One organisation is battling to stop the destruction of green spaces in Brussels, warning it will even revert to legal action to do so.
The “We Are Nature.Brussels” campaign was launched on Friday, aiming to hold the Brussels-Capital Region Government to account so as to respect its climate commitments. Specifically, they are calling for Brussels to declare a moratorium on the destruction of "living soils and natural spaces" in Brussels, and by doing so, maintaining the region's resilience in the face of the effects of climate change.
"There is an urgent need to anticipate climate change in Brussels. If the government does not grant our demand, we will go to court in September to obtain our goals that way," said Bernadette Stallaert of the Forum Des Jardiniers (Brussels Gardeners), the organisation behind the project, said.

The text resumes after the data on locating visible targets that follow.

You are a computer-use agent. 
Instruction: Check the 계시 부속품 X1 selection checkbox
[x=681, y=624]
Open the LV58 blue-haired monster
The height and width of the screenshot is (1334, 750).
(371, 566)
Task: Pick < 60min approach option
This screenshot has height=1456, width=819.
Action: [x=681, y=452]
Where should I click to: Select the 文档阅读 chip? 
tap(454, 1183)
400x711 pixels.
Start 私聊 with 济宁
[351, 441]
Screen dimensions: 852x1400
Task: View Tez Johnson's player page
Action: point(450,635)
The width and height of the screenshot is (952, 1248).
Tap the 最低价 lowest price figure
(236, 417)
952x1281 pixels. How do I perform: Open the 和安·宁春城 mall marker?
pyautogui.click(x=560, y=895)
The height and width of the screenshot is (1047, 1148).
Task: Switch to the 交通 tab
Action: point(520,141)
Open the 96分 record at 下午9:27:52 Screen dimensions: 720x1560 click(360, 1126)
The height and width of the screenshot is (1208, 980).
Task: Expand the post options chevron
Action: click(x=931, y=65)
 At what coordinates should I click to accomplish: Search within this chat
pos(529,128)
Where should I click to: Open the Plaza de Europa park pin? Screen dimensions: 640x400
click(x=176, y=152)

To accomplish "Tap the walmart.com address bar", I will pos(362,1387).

"Citizens are increasingly taking legal action to make themselves heard, this is the approach we too are now taking to make the Brussels government take its responsibility."
Protecting from climate change
The Forum Des Jardiniers had already drafted a manifesto last year to call for this moratorium, supported by a petition with 40,000 signatures from citizens which has now been co-signed by 64 collectives and associations.
It has also repeatedly asked the Region for its plans on how it would respect its climate commitments while continuing to destroy open spaces which have the capacity to both reduce the concentration of greenhouse gases and mitigate the effects of climate change, from heatwaves to droughts and floods.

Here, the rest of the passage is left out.